There is no reason to be pleased with the growth figures which were announced on Friday, but we do need to keep a sense of proportion – a decline of 0.3 per cent is a small amount on a very large number.
Consider this. There are roughly 250 working days in the year in which we produce our annual output, so 1 per cent of Britain's gross domestic product is produced in just two and a half days or 20 working hours at eight hour per day. This means that 0.1 per cent of output is produced in just two hours, so the 0.3 per cent decline in the figures published yesterday was the equivalent of six hours of output.
So if you are worried about a triple-dip recession work through lunchtime for a week.
There is a more serious point. While no one likes the current growth figures, the bigger concern is how long it is taking to get back to the peak we were at before the 2008 bust. Looked at in these terms the recovery is slower than any for which we have decent data.
This, however, is illogical. The boom leading up to 2008 was largely fuelled by the nation taking on more debt than it could afford. Some of what seemed like growth was an illusion, froth paid for with debt. It follows therefore that the debt-fuelled peak output of 2008 was not a real number but an illusory or at least an unsustainable one. If that is the case why are we beating ourselves up because we have "failed" to get back to that level. We were never properly there in the first place.
If you strip out from the earlier boom the element caused by debt, you get a growth path and peak which is obviously lower than the official numbers. Plot our current performance against this and it does not look too bad.
We do not expect honest athletes to beat those whose performance is enhanced by drugs. Why should we expect our economy to do better than one powered by the drug of debt?
Betting on City property is a pretty big gamble
Another batch of figures this week showed there is more foreign money pouring into the UK for investment in property than ever before, and most of it seems to be going into offices in or near the City of London.

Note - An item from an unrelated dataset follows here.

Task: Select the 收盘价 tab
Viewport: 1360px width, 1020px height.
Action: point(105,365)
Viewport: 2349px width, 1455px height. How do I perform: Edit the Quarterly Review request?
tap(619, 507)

About 14 months ago a British property firm, Development Securities sponsored a study called Who Owns the City. It showed that for the first time, more than half the prime real estate in the Square Mile was in foreign hands. Mostly the buyers were not rich tycoons from points east – though there are some – but American, German and other financial institutions.
As a result, the price of City real estate has risen – with the odd setback – for the last 30 years. During this time rents have dropped by about 50 per cent. This means values have become increasingly detached from the underlying income – or indeed underlying reality.
That is not the only worry. We had a huge boom in international finance and now we have the bust, so a bet on City property is a wager that the good times will return for international finance and it will continue to be based on London.
The buyers are mainly international-financial investors. They are buying buildings tenanted by other international-financial firms. The business of these is to develop and sell financial products and provide services to other financial firms. So the whole bet on City property is a gamble by financial firms that their own privileged life will continue – whether or not Britain stays in the EU, the euro survives, Asia produces its own financial centres or the fact that societies round the world think banking has got too big for its boots.
That is a pretty big bet – even with other people's money.
Thames Water's tunnel vision is impressive
The highlight of the week was a trip down London's sewers, to see at first hand the network built by Sir Joseph Bazalgette in the 1860s and which still forms the backbone of the system today.
Then out to Beckton to visit the new tunnel being drilled towards Stratford as part of the massive upgrade planned by Thames Water. It is needed to stop the near weekly discharges of raw sewage into the river, which result from the Victorian system operating at twice its designed capacity and therefore being unable to cope when it rains for any length of time.
Two things stand out. The first is the quality of Sir Joseph's Victorian brickwork after 160 years surpasses anything you see above ground. Hose off the muck and it would look like it was built yesterday.
Second is the sheer size of the new tunnel, now just under a mile into its four-mile drive towards the Olympic Park. When this is joined to the planned Thames Tideway tunnel which will run under the river from west London, the whole will rival a bore of the Channel Tunnel in being more than 20 miles long and almost as wide.
Thames Water still has opponents who say the tunnel shouldn't be built, could be done cheaper, should not attract public funds or should be built somewhere else. But so did Sir Joseph. He had seven plans turned down before MPs finally agreed to provide some of the money – and they only did that after they were forced to abandon the Houses of Parliament by the smell from the river.